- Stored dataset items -
start
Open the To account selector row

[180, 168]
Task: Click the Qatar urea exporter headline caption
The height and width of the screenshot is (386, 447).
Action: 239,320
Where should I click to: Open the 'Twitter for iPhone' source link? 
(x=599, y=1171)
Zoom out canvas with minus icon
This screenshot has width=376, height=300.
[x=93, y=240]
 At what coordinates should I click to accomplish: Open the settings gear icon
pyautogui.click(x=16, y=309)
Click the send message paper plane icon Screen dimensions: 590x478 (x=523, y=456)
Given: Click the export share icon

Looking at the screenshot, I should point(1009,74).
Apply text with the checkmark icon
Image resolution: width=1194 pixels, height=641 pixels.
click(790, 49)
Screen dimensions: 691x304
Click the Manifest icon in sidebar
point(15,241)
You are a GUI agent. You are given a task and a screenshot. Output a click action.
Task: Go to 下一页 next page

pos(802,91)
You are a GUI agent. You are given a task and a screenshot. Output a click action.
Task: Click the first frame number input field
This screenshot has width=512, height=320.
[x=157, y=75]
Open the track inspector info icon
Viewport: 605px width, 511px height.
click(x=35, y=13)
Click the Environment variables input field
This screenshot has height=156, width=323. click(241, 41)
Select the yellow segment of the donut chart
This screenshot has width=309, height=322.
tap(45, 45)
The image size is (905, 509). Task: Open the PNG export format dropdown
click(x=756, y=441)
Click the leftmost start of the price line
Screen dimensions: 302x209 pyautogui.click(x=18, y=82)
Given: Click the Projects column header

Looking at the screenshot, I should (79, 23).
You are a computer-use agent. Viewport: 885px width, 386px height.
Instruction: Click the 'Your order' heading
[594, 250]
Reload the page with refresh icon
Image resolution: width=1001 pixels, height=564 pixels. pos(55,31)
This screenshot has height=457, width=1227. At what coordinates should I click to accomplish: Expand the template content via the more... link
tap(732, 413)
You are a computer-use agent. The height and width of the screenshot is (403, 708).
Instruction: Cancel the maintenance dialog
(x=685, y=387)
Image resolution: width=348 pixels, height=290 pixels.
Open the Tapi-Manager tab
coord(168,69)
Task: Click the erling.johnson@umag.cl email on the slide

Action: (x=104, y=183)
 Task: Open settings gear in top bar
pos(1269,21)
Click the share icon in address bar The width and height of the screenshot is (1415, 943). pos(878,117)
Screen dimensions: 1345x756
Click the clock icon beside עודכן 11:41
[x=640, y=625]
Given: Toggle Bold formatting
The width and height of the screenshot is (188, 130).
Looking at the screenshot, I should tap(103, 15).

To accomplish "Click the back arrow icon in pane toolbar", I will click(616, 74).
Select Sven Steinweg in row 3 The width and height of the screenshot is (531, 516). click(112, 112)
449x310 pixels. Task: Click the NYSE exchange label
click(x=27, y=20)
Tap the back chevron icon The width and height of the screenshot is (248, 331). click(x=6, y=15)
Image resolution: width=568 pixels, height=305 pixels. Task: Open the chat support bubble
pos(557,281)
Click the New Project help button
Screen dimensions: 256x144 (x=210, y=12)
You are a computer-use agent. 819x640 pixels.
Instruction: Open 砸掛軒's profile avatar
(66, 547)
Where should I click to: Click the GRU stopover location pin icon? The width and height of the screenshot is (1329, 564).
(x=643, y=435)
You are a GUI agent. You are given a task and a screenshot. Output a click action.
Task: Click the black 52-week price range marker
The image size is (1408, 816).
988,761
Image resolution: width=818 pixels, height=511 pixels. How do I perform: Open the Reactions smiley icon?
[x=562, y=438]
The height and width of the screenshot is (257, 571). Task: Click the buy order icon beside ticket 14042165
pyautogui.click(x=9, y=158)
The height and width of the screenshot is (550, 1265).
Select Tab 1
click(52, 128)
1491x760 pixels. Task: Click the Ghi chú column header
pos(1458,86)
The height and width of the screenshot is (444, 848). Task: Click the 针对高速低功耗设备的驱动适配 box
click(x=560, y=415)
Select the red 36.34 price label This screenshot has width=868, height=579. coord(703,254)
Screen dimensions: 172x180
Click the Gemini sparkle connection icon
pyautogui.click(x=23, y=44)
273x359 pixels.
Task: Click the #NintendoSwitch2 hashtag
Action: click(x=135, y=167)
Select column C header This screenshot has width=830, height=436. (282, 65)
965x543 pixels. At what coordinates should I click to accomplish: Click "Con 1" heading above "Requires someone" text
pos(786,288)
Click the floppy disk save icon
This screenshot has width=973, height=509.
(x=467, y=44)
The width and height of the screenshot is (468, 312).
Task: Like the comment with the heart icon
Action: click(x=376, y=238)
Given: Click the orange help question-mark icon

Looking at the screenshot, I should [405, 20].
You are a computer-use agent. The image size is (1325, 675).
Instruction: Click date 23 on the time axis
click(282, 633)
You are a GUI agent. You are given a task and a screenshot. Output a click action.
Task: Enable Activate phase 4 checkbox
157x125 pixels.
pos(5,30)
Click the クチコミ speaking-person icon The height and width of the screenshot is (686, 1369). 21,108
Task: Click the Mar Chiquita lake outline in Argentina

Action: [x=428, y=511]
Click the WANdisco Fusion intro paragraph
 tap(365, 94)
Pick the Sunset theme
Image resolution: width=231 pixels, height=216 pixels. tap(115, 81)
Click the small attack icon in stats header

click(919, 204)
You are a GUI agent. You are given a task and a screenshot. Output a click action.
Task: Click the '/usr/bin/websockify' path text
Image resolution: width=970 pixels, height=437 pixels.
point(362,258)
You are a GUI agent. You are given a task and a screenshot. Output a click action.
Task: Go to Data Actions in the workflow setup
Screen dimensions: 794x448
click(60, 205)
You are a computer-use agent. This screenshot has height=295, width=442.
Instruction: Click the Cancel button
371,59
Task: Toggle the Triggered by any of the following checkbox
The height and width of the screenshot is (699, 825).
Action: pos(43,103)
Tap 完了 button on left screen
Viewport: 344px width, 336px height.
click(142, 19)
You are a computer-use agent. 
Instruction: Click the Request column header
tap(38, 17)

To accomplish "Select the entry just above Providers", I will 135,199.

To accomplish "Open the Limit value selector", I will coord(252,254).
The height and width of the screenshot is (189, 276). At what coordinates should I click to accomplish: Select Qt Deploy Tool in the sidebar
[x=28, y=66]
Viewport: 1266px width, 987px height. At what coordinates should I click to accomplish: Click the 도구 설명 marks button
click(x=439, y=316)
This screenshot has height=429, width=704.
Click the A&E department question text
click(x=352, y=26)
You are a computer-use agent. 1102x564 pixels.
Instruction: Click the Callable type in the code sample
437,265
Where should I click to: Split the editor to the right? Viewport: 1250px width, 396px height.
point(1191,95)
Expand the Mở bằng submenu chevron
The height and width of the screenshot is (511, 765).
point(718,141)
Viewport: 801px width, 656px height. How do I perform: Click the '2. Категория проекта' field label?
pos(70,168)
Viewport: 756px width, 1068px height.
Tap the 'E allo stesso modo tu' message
end
- EXERCISE BRIEF -
Copy the rows without any change, starting at the line containing "At what coordinates should I click to accomplish: Open" and ending at the line containing "tap(732, 413)", with both of those lines included.

- COMPLETED TASK -
 At what coordinates should I click to accomplish: Open the settings gear icon
pyautogui.click(x=16, y=309)
Click the send message paper plane icon Screen dimensions: 590x478 (x=523, y=456)
Given: Click the export share icon

Looking at the screenshot, I should point(1009,74).
Apply text with the checkmark icon
Image resolution: width=1194 pixels, height=641 pixels.
click(790, 49)
Screen dimensions: 691x304
Click the Manifest icon in sidebar
point(15,241)
You are a GUI agent. You are given a task and a screenshot. Output a click action.
Task: Go to 下一页 next page

pos(802,91)
You are a GUI agent. You are given a task and a screenshot. Output a click action.
Task: Click the first frame number input field
This screenshot has width=512, height=320.
[x=157, y=75]
Open the track inspector info icon
Viewport: 605px width, 511px height.
click(x=35, y=13)
Click the Environment variables input field
This screenshot has height=156, width=323. click(241, 41)
Select the yellow segment of the donut chart
This screenshot has width=309, height=322.
tap(45, 45)
The image size is (905, 509). Task: Open the PNG export format dropdown
click(x=756, y=441)
Click the leftmost start of the price line
Screen dimensions: 302x209 pyautogui.click(x=18, y=82)
Given: Click the Projects column header

Looking at the screenshot, I should (79, 23).
You are a computer-use agent. Viewport: 885px width, 386px height.
Instruction: Click the 'Your order' heading
[594, 250]
Reload the page with refresh icon
Image resolution: width=1001 pixels, height=564 pixels. pos(55,31)
This screenshot has height=457, width=1227. At what coordinates should I click to accomplish: Expand the template content via the more... link
tap(732, 413)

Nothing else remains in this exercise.